### DATA SECTION
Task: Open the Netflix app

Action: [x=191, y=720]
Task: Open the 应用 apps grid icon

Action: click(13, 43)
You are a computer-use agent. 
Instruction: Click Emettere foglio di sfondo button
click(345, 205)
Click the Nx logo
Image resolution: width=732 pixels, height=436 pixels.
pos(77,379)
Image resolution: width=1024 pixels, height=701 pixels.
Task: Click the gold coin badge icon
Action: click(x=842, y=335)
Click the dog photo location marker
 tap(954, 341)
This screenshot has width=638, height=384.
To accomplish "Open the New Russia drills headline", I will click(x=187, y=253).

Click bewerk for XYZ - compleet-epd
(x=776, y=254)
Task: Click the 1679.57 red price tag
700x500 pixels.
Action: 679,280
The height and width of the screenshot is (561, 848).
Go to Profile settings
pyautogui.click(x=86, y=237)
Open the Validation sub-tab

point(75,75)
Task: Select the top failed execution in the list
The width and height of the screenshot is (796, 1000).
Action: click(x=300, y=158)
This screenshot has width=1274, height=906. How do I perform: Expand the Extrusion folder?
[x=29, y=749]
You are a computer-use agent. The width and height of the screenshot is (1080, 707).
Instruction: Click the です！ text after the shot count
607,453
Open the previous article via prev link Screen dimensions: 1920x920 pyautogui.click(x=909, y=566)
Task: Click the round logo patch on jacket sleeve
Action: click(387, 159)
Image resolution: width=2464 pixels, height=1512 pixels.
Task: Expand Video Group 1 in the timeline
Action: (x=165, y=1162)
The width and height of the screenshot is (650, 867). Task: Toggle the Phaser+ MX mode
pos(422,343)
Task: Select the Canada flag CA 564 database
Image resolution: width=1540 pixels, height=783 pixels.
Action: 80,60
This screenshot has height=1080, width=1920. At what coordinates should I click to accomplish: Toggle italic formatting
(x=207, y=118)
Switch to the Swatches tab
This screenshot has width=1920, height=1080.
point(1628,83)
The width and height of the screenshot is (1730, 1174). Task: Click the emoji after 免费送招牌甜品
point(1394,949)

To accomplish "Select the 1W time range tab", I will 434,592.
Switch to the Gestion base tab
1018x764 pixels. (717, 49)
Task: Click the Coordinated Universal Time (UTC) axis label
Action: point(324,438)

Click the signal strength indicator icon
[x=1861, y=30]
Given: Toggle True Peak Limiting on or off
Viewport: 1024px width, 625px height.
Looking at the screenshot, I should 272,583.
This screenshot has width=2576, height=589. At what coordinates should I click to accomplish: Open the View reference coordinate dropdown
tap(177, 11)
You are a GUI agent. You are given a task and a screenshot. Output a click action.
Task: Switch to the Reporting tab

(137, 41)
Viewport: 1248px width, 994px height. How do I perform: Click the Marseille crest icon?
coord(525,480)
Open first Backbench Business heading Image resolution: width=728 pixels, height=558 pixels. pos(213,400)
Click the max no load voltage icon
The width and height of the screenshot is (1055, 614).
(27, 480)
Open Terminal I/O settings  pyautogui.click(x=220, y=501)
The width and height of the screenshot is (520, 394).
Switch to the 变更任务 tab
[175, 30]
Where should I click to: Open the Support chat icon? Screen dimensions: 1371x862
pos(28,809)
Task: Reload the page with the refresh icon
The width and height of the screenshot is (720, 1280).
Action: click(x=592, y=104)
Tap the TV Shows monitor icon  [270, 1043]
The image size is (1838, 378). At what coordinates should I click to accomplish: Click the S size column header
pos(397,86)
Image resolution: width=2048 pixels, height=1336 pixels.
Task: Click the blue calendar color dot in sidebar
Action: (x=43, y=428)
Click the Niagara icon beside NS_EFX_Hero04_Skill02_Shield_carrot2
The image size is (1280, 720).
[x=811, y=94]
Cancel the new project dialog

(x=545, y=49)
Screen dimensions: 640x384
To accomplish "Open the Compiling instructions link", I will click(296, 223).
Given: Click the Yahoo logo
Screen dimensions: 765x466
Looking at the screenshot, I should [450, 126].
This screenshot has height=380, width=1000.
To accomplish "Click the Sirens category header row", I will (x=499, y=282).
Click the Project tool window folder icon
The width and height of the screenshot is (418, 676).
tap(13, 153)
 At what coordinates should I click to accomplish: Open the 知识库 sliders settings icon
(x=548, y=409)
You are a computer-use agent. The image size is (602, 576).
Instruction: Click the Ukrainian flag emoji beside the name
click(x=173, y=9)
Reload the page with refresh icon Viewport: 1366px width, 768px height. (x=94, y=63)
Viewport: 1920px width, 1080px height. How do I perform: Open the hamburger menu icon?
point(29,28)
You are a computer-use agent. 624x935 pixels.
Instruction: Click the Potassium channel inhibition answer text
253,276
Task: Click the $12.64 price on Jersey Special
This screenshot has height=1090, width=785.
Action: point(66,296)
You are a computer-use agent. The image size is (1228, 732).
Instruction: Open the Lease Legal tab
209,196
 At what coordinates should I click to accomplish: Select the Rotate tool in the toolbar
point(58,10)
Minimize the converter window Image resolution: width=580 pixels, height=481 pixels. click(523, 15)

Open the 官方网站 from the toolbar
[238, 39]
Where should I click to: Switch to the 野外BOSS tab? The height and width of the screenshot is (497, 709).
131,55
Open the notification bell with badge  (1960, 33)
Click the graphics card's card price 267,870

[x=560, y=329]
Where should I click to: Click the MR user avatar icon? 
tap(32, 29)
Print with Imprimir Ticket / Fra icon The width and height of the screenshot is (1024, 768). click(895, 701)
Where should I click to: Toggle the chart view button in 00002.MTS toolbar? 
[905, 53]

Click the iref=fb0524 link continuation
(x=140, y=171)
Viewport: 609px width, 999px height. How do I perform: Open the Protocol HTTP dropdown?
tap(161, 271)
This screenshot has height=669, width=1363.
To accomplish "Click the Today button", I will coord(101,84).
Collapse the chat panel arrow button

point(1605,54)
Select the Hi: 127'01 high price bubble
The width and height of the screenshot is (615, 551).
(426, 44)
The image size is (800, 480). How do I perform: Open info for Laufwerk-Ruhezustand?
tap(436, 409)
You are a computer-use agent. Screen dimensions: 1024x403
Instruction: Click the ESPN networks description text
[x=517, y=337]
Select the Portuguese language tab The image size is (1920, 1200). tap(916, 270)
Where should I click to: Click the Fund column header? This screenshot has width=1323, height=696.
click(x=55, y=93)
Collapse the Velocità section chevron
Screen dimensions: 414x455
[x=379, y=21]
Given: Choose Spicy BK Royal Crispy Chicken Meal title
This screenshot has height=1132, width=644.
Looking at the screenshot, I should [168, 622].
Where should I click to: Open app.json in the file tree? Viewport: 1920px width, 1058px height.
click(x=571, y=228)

### YOUR OBJECTIVE
Can you reproduce all the items above with "Portuguese" replaced by "Spanish" and nothing else changed?

### RESULT
Task: Open the Netflix app

Action: [x=191, y=720]
Task: Open the 应用 apps grid icon

Action: click(13, 43)
You are a computer-use agent. 
Instruction: Click Emettere foglio di sfondo button
click(345, 205)
Click the Nx logo
Image resolution: width=732 pixels, height=436 pixels.
pos(77,379)
Image resolution: width=1024 pixels, height=701 pixels.
Task: Click the gold coin badge icon
Action: click(x=842, y=335)
Click the dog photo location marker
 tap(954, 341)
This screenshot has width=638, height=384.
To accomplish "Open the New Russia drills headline", I will click(x=187, y=253).

Click bewerk for XYZ - compleet-epd
(x=776, y=254)
Task: Click the 1679.57 red price tag
700x500 pixels.
Action: 679,280
The height and width of the screenshot is (561, 848).
Go to Profile settings
pyautogui.click(x=86, y=237)
Open the Validation sub-tab

point(75,75)
Task: Select the top failed execution in the list
The width and height of the screenshot is (796, 1000).
Action: click(x=300, y=158)
This screenshot has width=1274, height=906. How do I perform: Expand the Extrusion folder?
[x=29, y=749]
You are a computer-use agent. The width and height of the screenshot is (1080, 707).
Instruction: Click the です！ text after the shot count
607,453
Open the previous article via prev link Screen dimensions: 1920x920 pyautogui.click(x=909, y=566)
Task: Click the round logo patch on jacket sleeve
Action: click(387, 159)
Image resolution: width=2464 pixels, height=1512 pixels.
Task: Expand Video Group 1 in the timeline
Action: (x=165, y=1162)
The width and height of the screenshot is (650, 867). Task: Toggle the Phaser+ MX mode
pos(422,343)
Task: Select the Canada flag CA 564 database
Image resolution: width=1540 pixels, height=783 pixels.
Action: 80,60
This screenshot has height=1080, width=1920. At what coordinates should I click to accomplish: Toggle italic formatting
(x=207, y=118)
Switch to the Swatches tab
This screenshot has width=1920, height=1080.
point(1628,83)
The width and height of the screenshot is (1730, 1174). Task: Click the emoji after 免费送招牌甜品
point(1394,949)

To accomplish "Select the 1W time range tab", I will 434,592.
Switch to the Gestion base tab
1018x764 pixels. (717, 49)
Task: Click the Coordinated Universal Time (UTC) axis label
Action: point(324,438)

Click the signal strength indicator icon
[x=1861, y=30]
Given: Toggle True Peak Limiting on or off
Viewport: 1024px width, 625px height.
Looking at the screenshot, I should 272,583.
This screenshot has width=2576, height=589. At what coordinates should I click to accomplish: Open the View reference coordinate dropdown
tap(177, 11)
You are a GUI agent. You are given a task and a screenshot. Output a click action.
Task: Switch to the Reporting tab

(137, 41)
Viewport: 1248px width, 994px height. How do I perform: Click the Marseille crest icon?
coord(525,480)
Open first Backbench Business heading Image resolution: width=728 pixels, height=558 pixels. pos(213,400)
Click the max no load voltage icon
The width and height of the screenshot is (1055, 614).
(27, 480)
Open Terminal I/O settings  pyautogui.click(x=220, y=501)
The width and height of the screenshot is (520, 394).
Switch to the 变更任务 tab
[175, 30]
Where should I click to: Open the Support chat icon? Screen dimensions: 1371x862
pos(28,809)
Task: Reload the page with the refresh icon
The width and height of the screenshot is (720, 1280).
Action: click(x=592, y=104)
Tap the TV Shows monitor icon  [270, 1043]
The image size is (1838, 378). At what coordinates should I click to accomplish: Click the S size column header
pos(397,86)
Image resolution: width=2048 pixels, height=1336 pixels.
Task: Click the blue calendar color dot in sidebar
Action: (x=43, y=428)
Click the Niagara icon beside NS_EFX_Hero04_Skill02_Shield_carrot2
The image size is (1280, 720).
[x=811, y=94]
Cancel the new project dialog

(x=545, y=49)
Screen dimensions: 640x384
To accomplish "Open the Compiling instructions link", I will click(296, 223).
Given: Click the Yahoo logo
Screen dimensions: 765x466
Looking at the screenshot, I should [450, 126].
This screenshot has height=380, width=1000.
To accomplish "Click the Sirens category header row", I will (x=499, y=282).
Click the Project tool window folder icon
The width and height of the screenshot is (418, 676).
tap(13, 153)
 At what coordinates should I click to accomplish: Open the 知识库 sliders settings icon
(x=548, y=409)
You are a computer-use agent. The image size is (602, 576).
Instruction: Click the Ukrainian flag emoji beside the name
click(x=173, y=9)
Reload the page with refresh icon Viewport: 1366px width, 768px height. (x=94, y=63)
Viewport: 1920px width, 1080px height. How do I perform: Open the hamburger menu icon?
point(29,28)
You are a computer-use agent. 624x935 pixels.
Instruction: Click the Potassium channel inhibition answer text
253,276
Task: Click the $12.64 price on Jersey Special
This screenshot has height=1090, width=785.
Action: point(66,296)
You are a computer-use agent. The image size is (1228, 732).
Instruction: Open the Lease Legal tab
209,196
 At what coordinates should I click to accomplish: Select the Rotate tool in the toolbar
point(58,10)
Minimize the converter window Image resolution: width=580 pixels, height=481 pixels. click(523, 15)

Open the 官方网站 from the toolbar
[238, 39]
Where should I click to: Switch to the 野外BOSS tab? The height and width of the screenshot is (497, 709).
131,55
Open the notification bell with badge  (1960, 33)
Click the graphics card's card price 267,870

[x=560, y=329]
Where should I click to: Click the MR user avatar icon? 
tap(32, 29)
Print with Imprimir Ticket / Fra icon The width and height of the screenshot is (1024, 768). click(895, 701)
Where should I click to: Toggle the chart view button in 00002.MTS toolbar? 
[905, 53]

Click the iref=fb0524 link continuation
(x=140, y=171)
Viewport: 609px width, 999px height. How do I perform: Open the Protocol HTTP dropdown?
tap(161, 271)
This screenshot has height=669, width=1363.
To accomplish "Click the Today button", I will coord(101,84).
Collapse the chat panel arrow button

point(1605,54)
Select the Hi: 127'01 high price bubble
The width and height of the screenshot is (615, 551).
(426, 44)
The image size is (800, 480). How do I perform: Open info for Laufwerk-Ruhezustand?
tap(436, 409)
You are a computer-use agent. Screen dimensions: 1024x403
Instruction: Click the ESPN networks description text
[x=517, y=337]
Select the Spanish language tab The image size is (1920, 1200). tap(916, 270)
Where should I click to: Click the Fund column header? This screenshot has width=1323, height=696.
click(x=55, y=93)
Collapse the Velocità section chevron
Screen dimensions: 414x455
[x=379, y=21]
Given: Choose Spicy BK Royal Crispy Chicken Meal title
This screenshot has height=1132, width=644.
Looking at the screenshot, I should [168, 622].
Where should I click to: Open app.json in the file tree? Viewport: 1920px width, 1058px height.
click(x=571, y=228)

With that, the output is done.